İlk dünyaya geldiğiniz zamanı düşünmenizi istiyorum. Hayata attığınız ilk adımı, ailenizin yanınızda olduğu ilk anı, tek başınıza geldiğiniz bu yolda yoldaşınız olmaya, insanlar hazırdır.
Her canlı dünyaya yalnız gelir. Herkes kendi içinde az da olsa yalnızdır. Bu insanın eşsizliğidir bir yerden bakınca, kendisi ile baş başa kalmasıdır. Bu durumun abartılmaması lazım. İçten içe yalnız hisseden insanlar bir yerden sonra kendini toplumdan soyutlar ve tamamen birey olmaya odaklanır. Bu durum bazen uyumsuzluktan bazen de öyle daha mutlu olduğunu düşünmekten gelir.
Yalnızlık kötü bir şeydir tabi ama öğrettiklerine bakılırsa o kadar da kötü değildir. İnsanın güçlü olduğunu, kendini ne kadar sevdiğini ve kendi başının çaresine bakıp bakamadığını öğretir insana. Bir nevi güç testidir. Nesin ve ne kadarsın?

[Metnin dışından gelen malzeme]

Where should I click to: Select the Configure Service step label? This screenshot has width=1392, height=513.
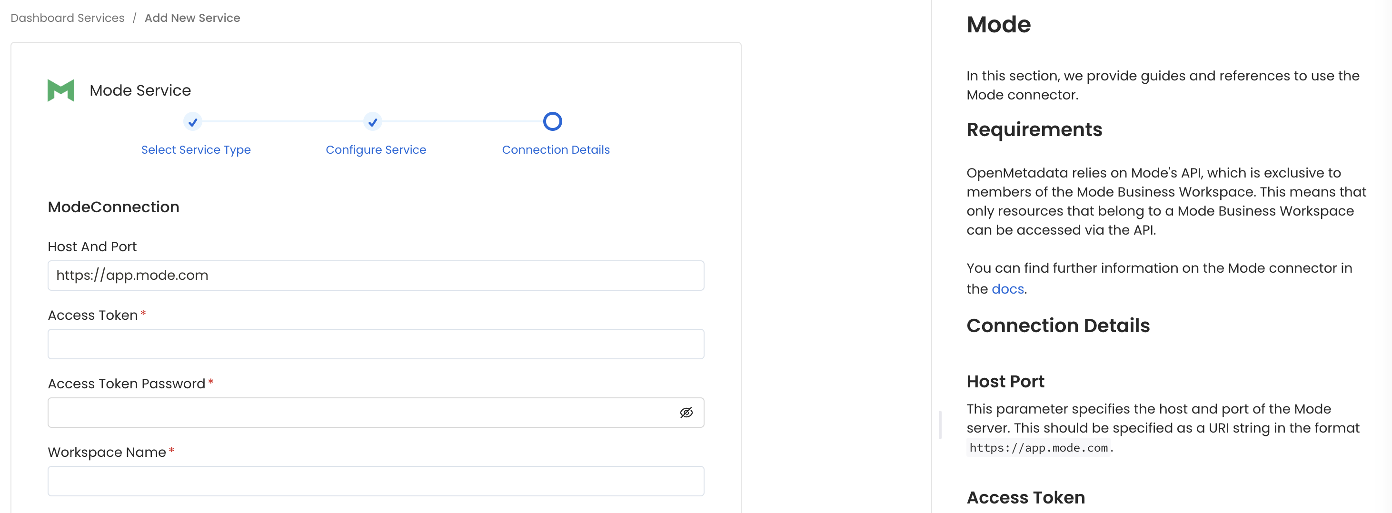(376, 150)
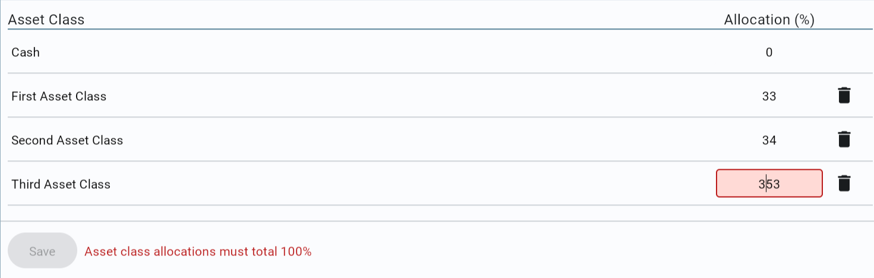This screenshot has height=278, width=874.
Task: Delete the Second Asset Class row
Action: point(844,140)
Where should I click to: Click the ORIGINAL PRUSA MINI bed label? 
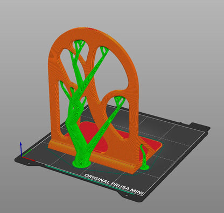click(114, 185)
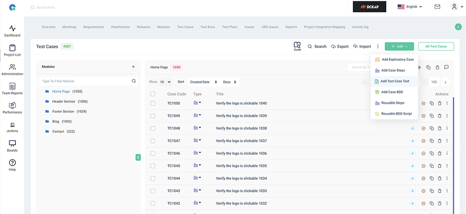Open the mail envelope icon
466x214 pixels.
[x=437, y=6]
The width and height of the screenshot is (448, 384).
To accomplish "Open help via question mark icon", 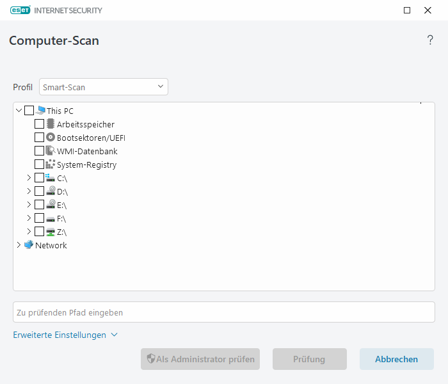I will coord(430,40).
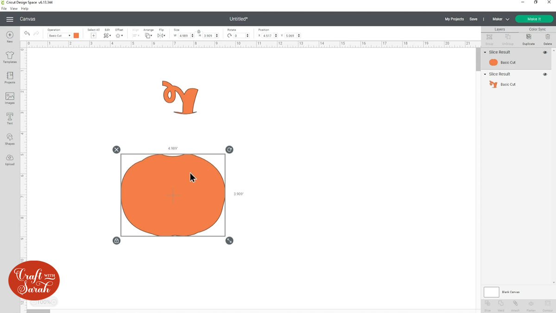Collapse the first Slice Result group
This screenshot has width=556, height=313.
(x=485, y=52)
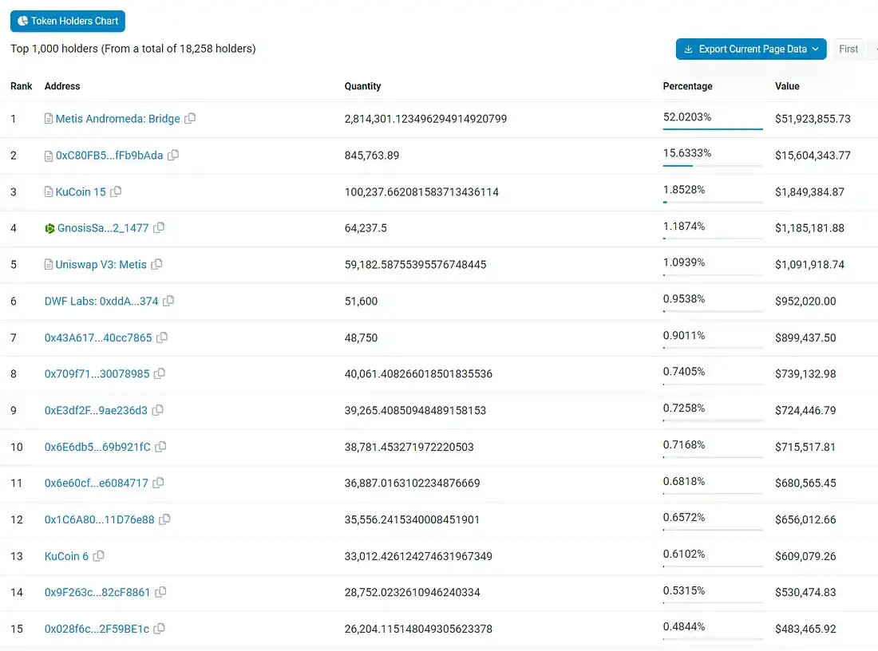This screenshot has width=878, height=651.
Task: Click copy icon beside KuCoin 6
Action: pos(99,556)
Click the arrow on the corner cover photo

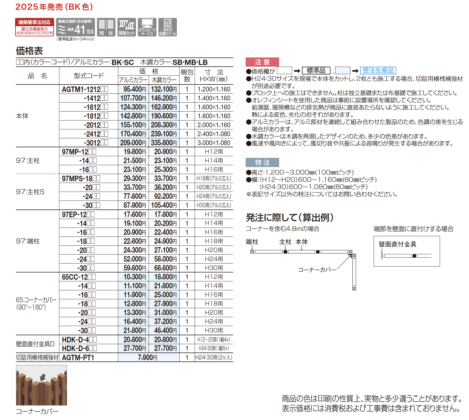click(43, 377)
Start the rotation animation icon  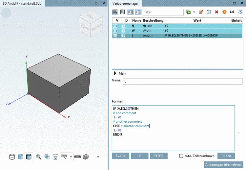55,157
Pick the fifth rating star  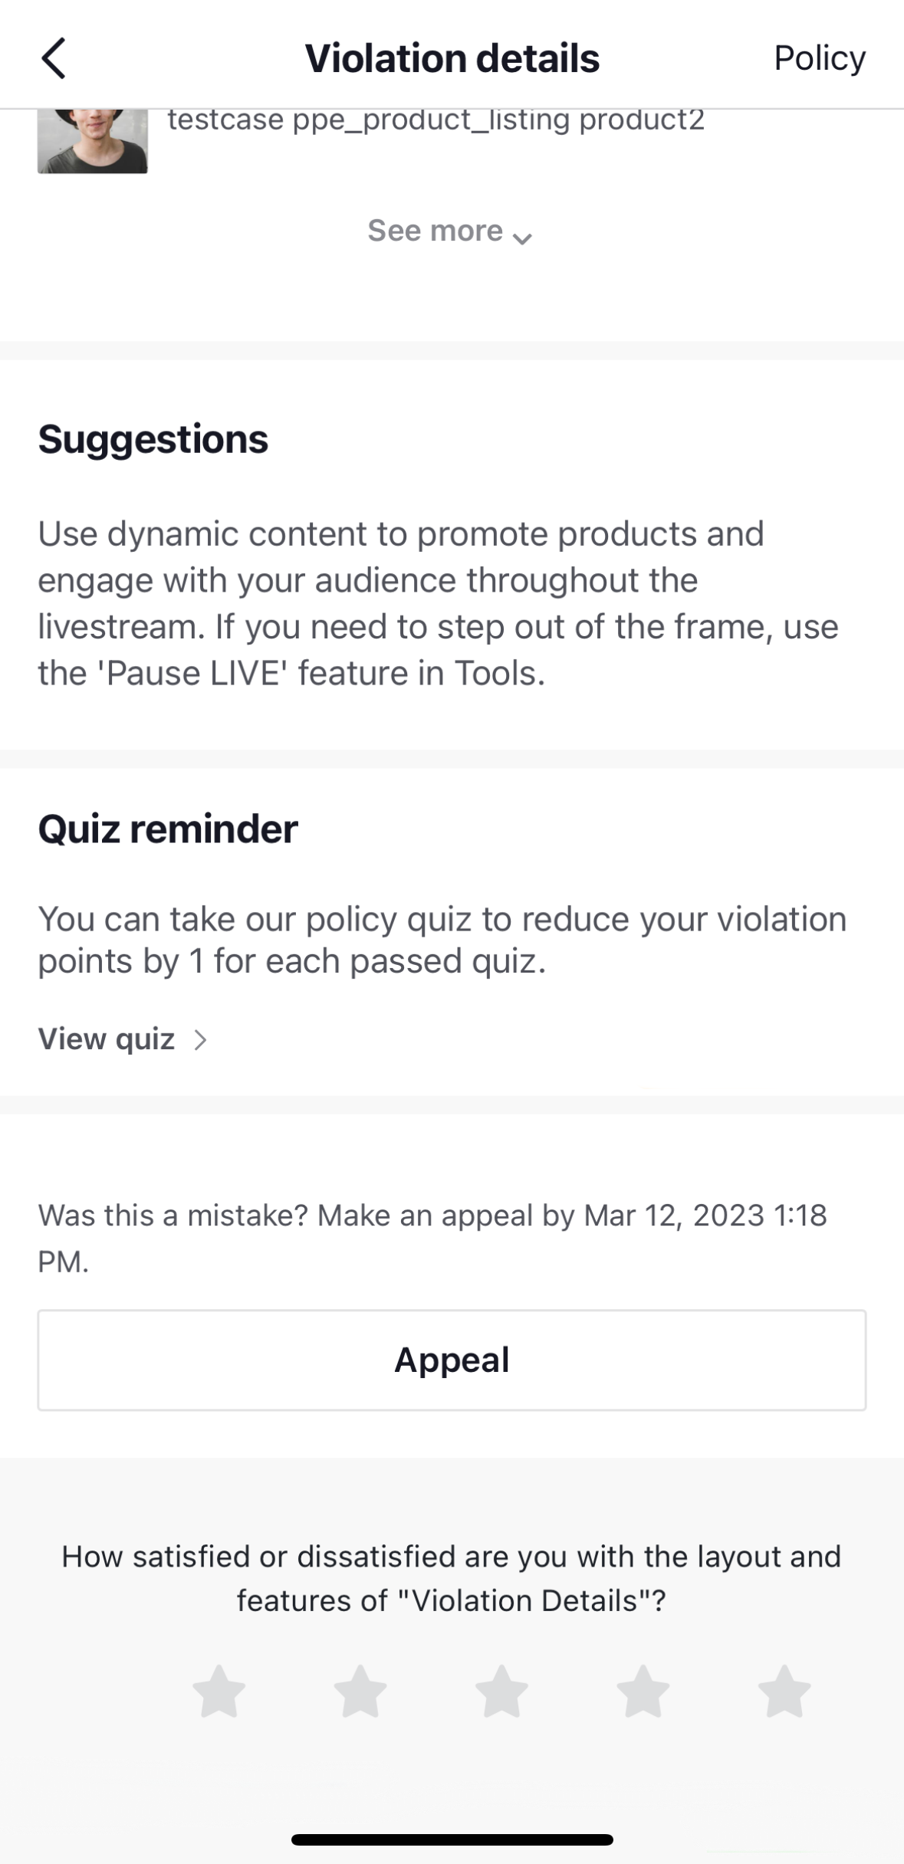coord(784,1690)
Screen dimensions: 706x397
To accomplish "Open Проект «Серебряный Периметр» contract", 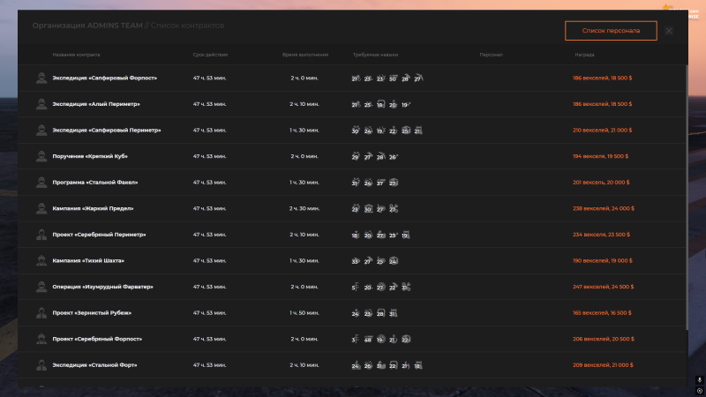I will 99,235.
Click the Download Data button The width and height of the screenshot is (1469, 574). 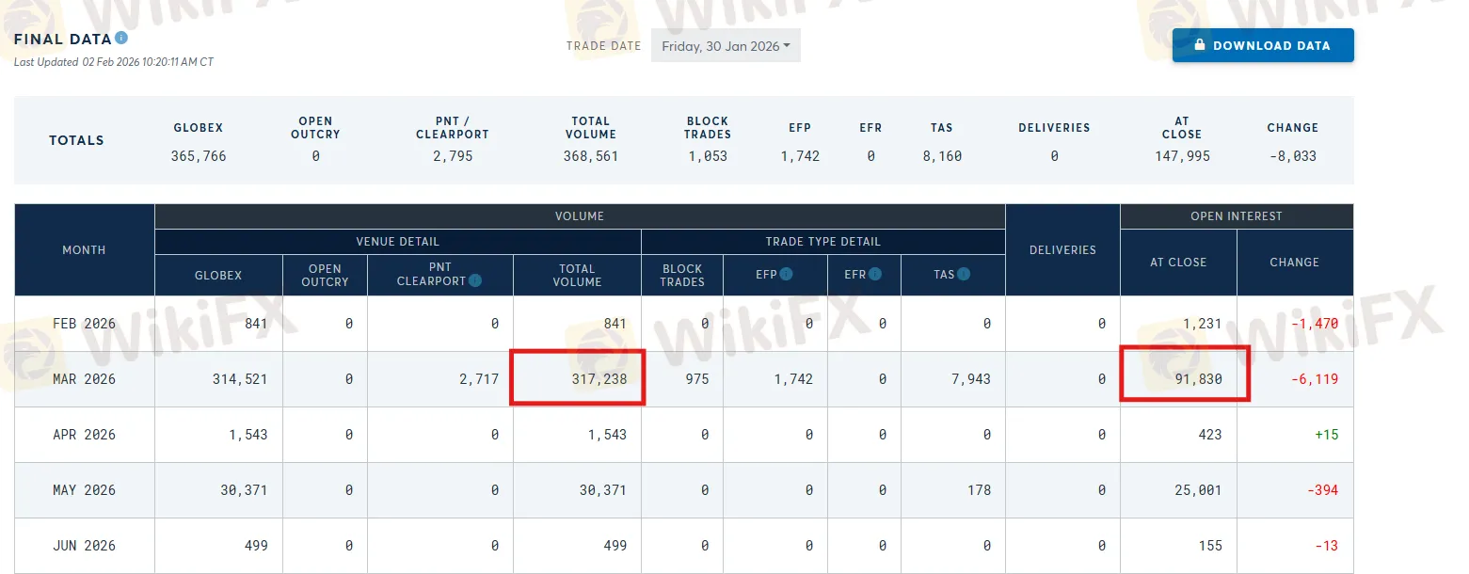coord(1262,45)
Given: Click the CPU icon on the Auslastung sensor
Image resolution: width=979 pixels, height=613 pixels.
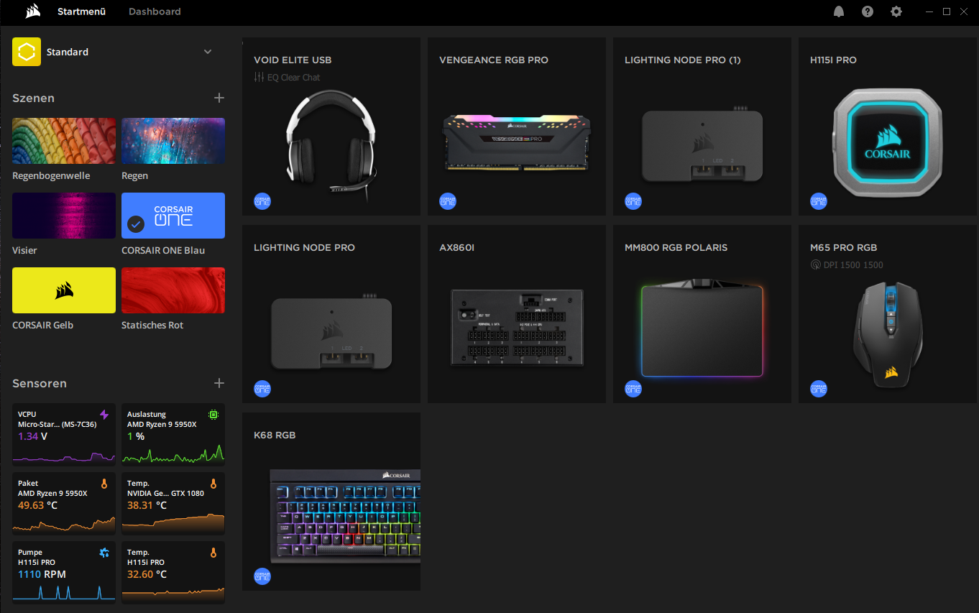Looking at the screenshot, I should tap(213, 413).
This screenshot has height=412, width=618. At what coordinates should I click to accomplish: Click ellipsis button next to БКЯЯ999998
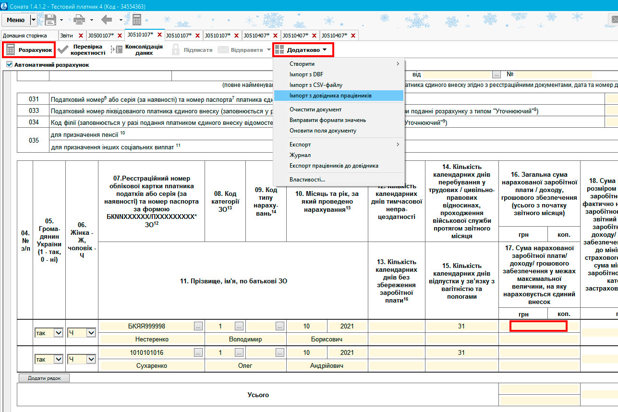pyautogui.click(x=198, y=326)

İnsan sosyal bir hayvandır. Sosyallik, iletişim yeme içme gibi bir ihtiyaçtır. Bu durumdan çıkan insanlar güçlenerek çıkarlarsa bu durumlar da onlara peynir ekmek gibi gelecektir. İletişimleri ve sosyallikleri tatmin edici düzeyde olacaktır. Nedenini sorarsanız bence öz sevgi ve öz saygı konusunu kafalarında halletmişlerdir zaten.
Bu konularda kimseye ihtiyaçları yoktur. Bundan ötürü çevrelerindeki insanlara yaranmaya veya kendilerini sevdirmeye çalışmazlar. Sadece onları olduğu gibi seven kişilerden oluşan bir çevreleri vardır ki bu da mükemmel bir durumdur. Hiçbir kasıntı veya rahatsızlık olmadan olduğun ortamdan zevk almanı, mutlu olmanı sağlar. Bu mutluluk hali de seni daha iyi yerlere taşır.
Sadece basitçe düşünürsek yalnızlığın aslında o kadar da kötü bir şey olmadığı kanısına varırız. Bu yalnızlık illa kimsenin olmaması durumu değildir. Kendine ayırdığın vakit de bir nevi yalnız kalma durumudur. Bu durumun faydalarını anlatmaya gerek bile yoktur.
Sonuç olarak dibe vurduysanız elbette yalnız kalırsınız. Önemli olan bu durumu lehinize çevirmektir. Ve tabi ki kendinize zaman ayırmayı da ihmal etmeyin.
En güzel yalnızlık kendine ayırdığın zamandır.